_Written request_: Transcribe the items word for word, starting with the line that contains "71, 880, 80)" and going on through the line that contains "145) label: 9/".
— START Data —
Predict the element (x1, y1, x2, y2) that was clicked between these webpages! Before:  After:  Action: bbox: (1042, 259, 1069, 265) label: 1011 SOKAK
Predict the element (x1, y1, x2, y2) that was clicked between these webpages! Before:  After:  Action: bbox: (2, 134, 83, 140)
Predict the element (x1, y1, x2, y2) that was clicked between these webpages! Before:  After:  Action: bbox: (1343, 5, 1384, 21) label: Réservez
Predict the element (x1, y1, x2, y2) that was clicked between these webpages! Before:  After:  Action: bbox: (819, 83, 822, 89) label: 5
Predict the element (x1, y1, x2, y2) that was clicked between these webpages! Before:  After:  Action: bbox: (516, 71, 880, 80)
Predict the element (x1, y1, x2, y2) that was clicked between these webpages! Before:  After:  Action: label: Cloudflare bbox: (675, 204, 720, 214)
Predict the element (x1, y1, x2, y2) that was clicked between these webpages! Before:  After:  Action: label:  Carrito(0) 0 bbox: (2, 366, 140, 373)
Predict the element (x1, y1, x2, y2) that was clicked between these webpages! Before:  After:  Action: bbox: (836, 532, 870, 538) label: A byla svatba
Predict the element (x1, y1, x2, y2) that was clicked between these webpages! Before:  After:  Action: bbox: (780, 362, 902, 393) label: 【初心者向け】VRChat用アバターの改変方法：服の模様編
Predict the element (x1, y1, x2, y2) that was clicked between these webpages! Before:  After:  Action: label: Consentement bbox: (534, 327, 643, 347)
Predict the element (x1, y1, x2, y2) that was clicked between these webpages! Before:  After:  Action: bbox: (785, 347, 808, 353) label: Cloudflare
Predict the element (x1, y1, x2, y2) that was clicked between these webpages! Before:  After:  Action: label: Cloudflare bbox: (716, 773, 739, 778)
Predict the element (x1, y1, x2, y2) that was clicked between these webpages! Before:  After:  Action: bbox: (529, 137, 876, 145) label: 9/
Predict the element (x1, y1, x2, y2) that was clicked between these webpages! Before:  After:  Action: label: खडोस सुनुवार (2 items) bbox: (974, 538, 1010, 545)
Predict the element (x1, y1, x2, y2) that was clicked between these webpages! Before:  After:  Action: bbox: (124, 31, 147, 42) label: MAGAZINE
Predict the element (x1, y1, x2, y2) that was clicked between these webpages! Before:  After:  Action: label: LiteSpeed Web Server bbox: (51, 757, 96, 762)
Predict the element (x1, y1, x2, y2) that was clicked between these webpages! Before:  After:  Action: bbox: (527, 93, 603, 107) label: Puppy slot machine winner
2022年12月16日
— END Data —
_Written response_:
Predict the element (x1, y1, x2, y2) that was clicked between these webpages! Before:  After:  Action: bbox: (516, 71, 880, 80)
Predict the element (x1, y1, x2, y2) that was clicked between these webpages! Before:  After:  Action: label: Cloudflare bbox: (675, 204, 720, 214)
Predict the element (x1, y1, x2, y2) that was clicked between these webpages! Before:  After:  Action: label:  Carrito(0) 0 bbox: (2, 366, 140, 373)
Predict the element (x1, y1, x2, y2) that was clicked between these webpages! Before:  After:  Action: bbox: (836, 532, 870, 538) label: A byla svatba
Predict the element (x1, y1, x2, y2) that was clicked between these webpages! Before:  After:  Action: bbox: (780, 362, 902, 393) label: 【初心者向け】VRChat用アバターの改変方法：服の模様編
Predict the element (x1, y1, x2, y2) that was clicked between these webpages! Before:  After:  Action: label: Consentement bbox: (534, 327, 643, 347)
Predict the element (x1, y1, x2, y2) that was clicked between these webpages! Before:  After:  Action: bbox: (785, 347, 808, 353) label: Cloudflare
Predict the element (x1, y1, x2, y2) that was clicked between these webpages! Before:  After:  Action: label: Cloudflare bbox: (716, 773, 739, 778)
Predict the element (x1, y1, x2, y2) that was clicked between these webpages! Before:  After:  Action: bbox: (529, 137, 876, 145) label: 9/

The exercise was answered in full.